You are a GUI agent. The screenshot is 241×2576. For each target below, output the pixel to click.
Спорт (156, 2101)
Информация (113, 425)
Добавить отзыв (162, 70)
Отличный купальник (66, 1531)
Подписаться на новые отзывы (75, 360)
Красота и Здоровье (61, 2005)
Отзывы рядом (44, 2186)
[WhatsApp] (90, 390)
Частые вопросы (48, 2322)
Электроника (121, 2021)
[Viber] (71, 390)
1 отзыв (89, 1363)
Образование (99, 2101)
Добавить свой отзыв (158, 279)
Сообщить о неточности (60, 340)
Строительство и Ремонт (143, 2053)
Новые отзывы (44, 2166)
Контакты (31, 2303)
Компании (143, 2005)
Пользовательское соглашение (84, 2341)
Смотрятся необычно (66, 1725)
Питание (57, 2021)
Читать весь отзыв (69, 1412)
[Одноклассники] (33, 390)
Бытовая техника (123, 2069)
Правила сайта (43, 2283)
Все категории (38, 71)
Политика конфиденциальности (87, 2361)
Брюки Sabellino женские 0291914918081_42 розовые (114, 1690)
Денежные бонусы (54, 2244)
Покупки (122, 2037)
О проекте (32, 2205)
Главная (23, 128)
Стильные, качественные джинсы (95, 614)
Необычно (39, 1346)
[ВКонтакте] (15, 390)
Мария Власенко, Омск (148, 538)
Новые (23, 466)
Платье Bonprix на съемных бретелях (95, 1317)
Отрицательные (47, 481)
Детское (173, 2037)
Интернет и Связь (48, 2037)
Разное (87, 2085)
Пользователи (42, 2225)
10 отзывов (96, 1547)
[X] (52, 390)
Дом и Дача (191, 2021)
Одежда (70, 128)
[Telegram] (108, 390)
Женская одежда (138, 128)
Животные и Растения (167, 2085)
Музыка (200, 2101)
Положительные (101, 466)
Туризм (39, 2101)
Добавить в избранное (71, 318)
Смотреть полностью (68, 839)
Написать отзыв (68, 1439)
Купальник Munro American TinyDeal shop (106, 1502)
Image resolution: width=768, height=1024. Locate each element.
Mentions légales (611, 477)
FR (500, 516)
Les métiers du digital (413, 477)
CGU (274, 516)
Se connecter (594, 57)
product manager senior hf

========

> What to do:
Could you reproduce exactly the lines of the entries above, from the one with "10 отзывов (96, 1547)" through the one with "Смотреть полностью (68, 839)", and nothing else?

> Solution:
10 отзывов (96, 1547)
[X] (52, 390)
Дом и Дача (191, 2021)
Одежда (70, 128)
[Telegram] (108, 390)
Женская одежда (138, 128)
Животные и Растения (167, 2085)
Музыка (200, 2101)
Положительные (101, 466)
Туризм (39, 2101)
Добавить в избранное (71, 318)
Смотреть полностью (68, 839)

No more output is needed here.